Благодаря воспоминаниям Усамы мы ближе знакомимся с типом мусульманского рыцаря; мы знаем его теперь лучше, чем знали его современники в средние века, чем знала его масса крестоносцев. Мы видим отчетливо обе стороны, и невольно нас охватывает глубокое сострадание. Невольно кажется, что народы сделали бы лучше, если бы меньше сражались и больше старались понять друг друга. Нас поражает громадный размах [34] войн, которые велись тогда, и ничтожество достигнутых результатов. Крестоносцы не могли усмотреть, что у мусульман культура стояла выше, была более тонкой, более блестящей; под влиянием ее христианская цивилизация средних веков могла бы окрепнуть и очеловечиться, могла бы подойти ближе к тому синтезу, который и теперь далеким идеалом мерцает перед взорами людей. Этого не случилось, и, конечно, пути истории имеют свою разумность. Заслуга воспоминаний Усамы в том, что они показывают, как могла зарождаться взаимная симпатия между отдельными представителями мусульман и христиан, Востока и Запада. Самая возможность этой симпатии в такое время и в такой обстановке, служит лучшим доказательством возможности ее существования и между целыми народами, целыми культурами.
4
Историческая важность воспоминаний Усамы бросается сразу в глаза, и невольно хочется говорить о ней еще и еще. Она заслоняет другие стороны произведения, и до сих пор исследователи не обратили внимания на то, что «Книга назидания» совершенно своеобразный памятник литературы, притом стоящий особняком среди других арабских книг.
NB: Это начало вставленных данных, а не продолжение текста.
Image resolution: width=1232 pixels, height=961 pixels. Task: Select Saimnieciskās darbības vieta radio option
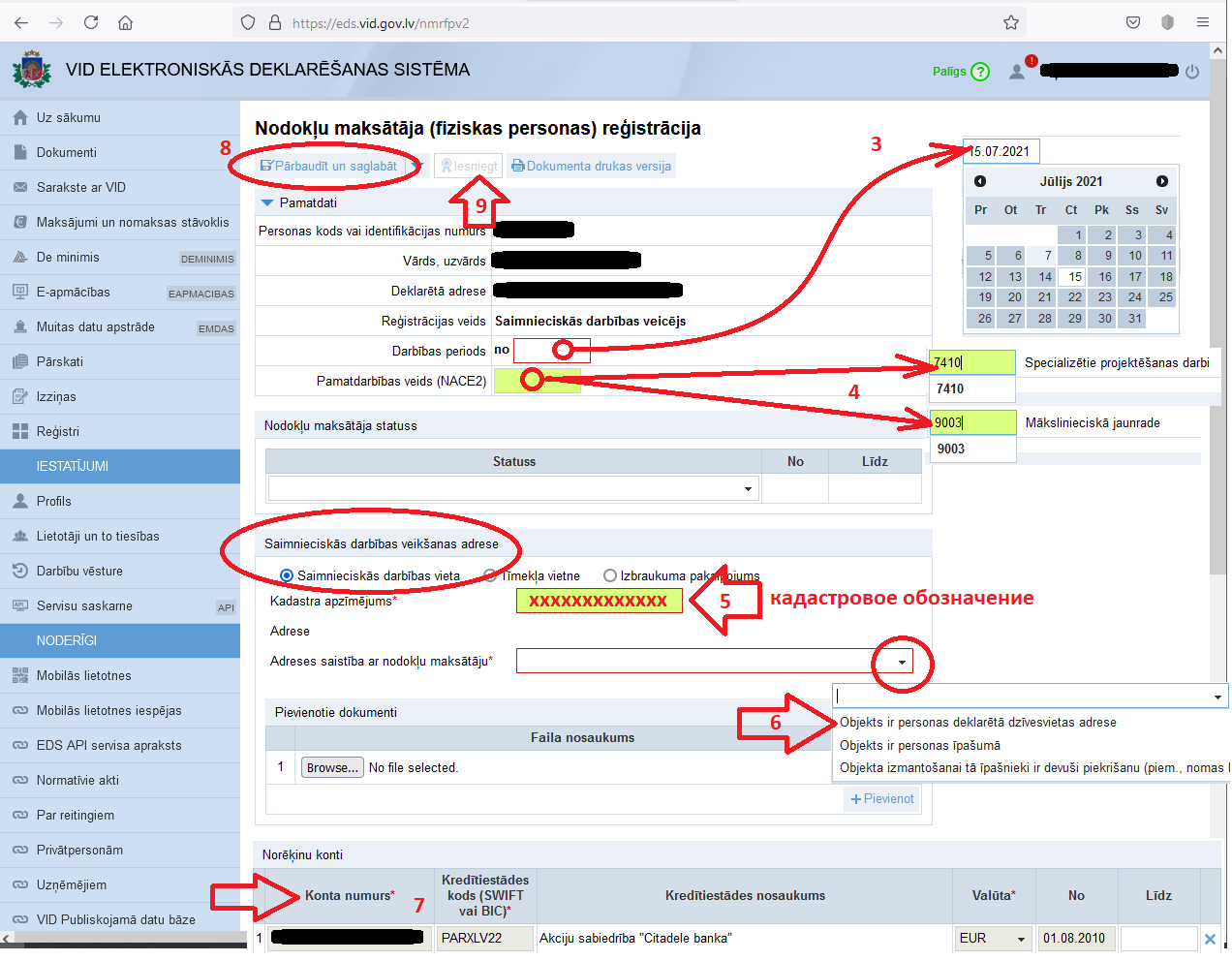[287, 575]
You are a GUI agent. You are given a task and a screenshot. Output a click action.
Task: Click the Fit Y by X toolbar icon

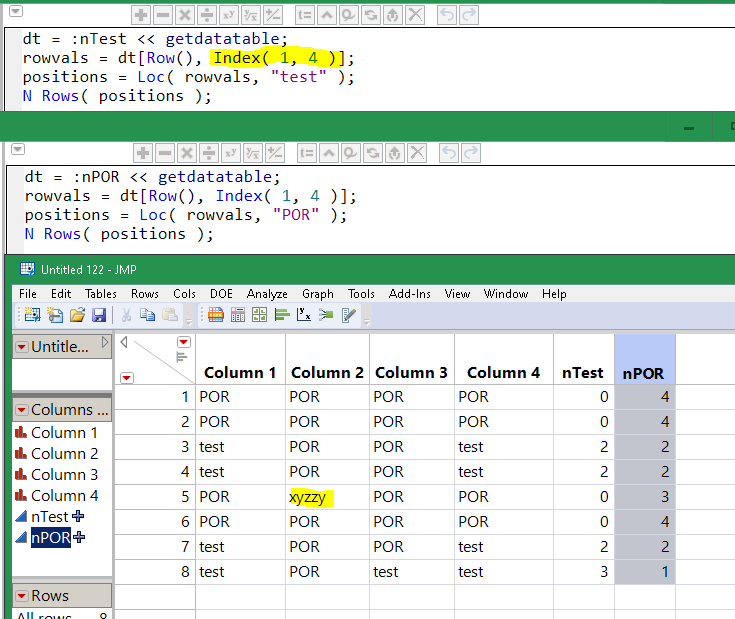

Как и большинство крупных деятелей своего времени, Усама был человеком литературно образованным. Собирая воедино мелкие черточки, разбросанные по разным местам воспоминаний, можно составить достаточно ясное представление и об этой стороне его личности. Не столько имена его учителей, сколько попутно оброненные характеристики вводят нас в обстановку книжной жизни той эпохи. На первом плане стояло, конечно, изучение Корана: сам отец, специалист в этой области, следит за сыновьями и даже во время охоты иногда производит своеобразную проверку. Грамматике и языку уделено не меньшее место: десять лет посвятил им Усама. В последнее понятие, как всегда у арабов, входили и поэзия, и история, и теория литературы – словом, полное гуманитарное образование того времени. Другими учителями Усамы были книги: библиотека в четыре тысячи томов, погибшая при переезде из Египта, – одна эта цифра достаточно ярко говорит о широте его интересов. Любовь к книге не была простой страстью к коллекционированию со стороны знатного эмира: книга органически входила в его [35] жизнь, и в горьком возгласе об их утрате чувствуется непритворная боль сердца. Усама не был каллиграфом, как его отец, не внешность привлекала его, а содержание. Он составил себе имя как литератор и поэт. Не менее десятка сочинений, помимо сборника стихов, упоминаются в разных источниках, и два из них дошли до нас. В первом мы встречаем теорию поэтического стиля, детально разработанную, со строгой системой и классификацией, любовно подсчитывающую всевозможные категории, число которых здесь доведено до девяноста пяти. Во всей работе чувствуется культ родного слова, то преклонение перед родным языком как самодовлеющей ценностью, которое часто у арабов заслоняло реальную обстановку жизни даже изучаемого слова. Длинной цепью, начиная с сочинения однодневного халифа Ибн аль-Му‘тазза (убит в 908 г.), проходят эти риторики и поэтики; Усама, конечно, целиком обязан трудам своих предшественников. Ничего оригинального в его произведении нет: та же идея, те же приемы, и только более детальный анализ и новые примеры обнаруживают самостоятельную работу.
Аналогичный по своей традиционности характер носит и второе дошедшее до нас произведение Усамы – «Книга о посохе». Оно посвящено рассказам о всяких знаменитых в легенде, истории и литературе посохах, начиная с жезла Моисеева и кончая палкой, на которую опирался в старости сам эмир. Исторические рассказы и анекдоты переплетаются с цитатами стихов, и в целом получается излюбленная форма антологии, в которой арабы любили нанизывать самый разнообразный материал на самые разнообразные темы. Может быть, в сюжете Усама и явился более или менее оригинальным, но построение трактата вылилось в готовую форму. И здесь мы имеем дело с продуктом чисто ученого, кабинетного творчества, питающегося не столько соками жизни, сколько традиционным книжным материалом.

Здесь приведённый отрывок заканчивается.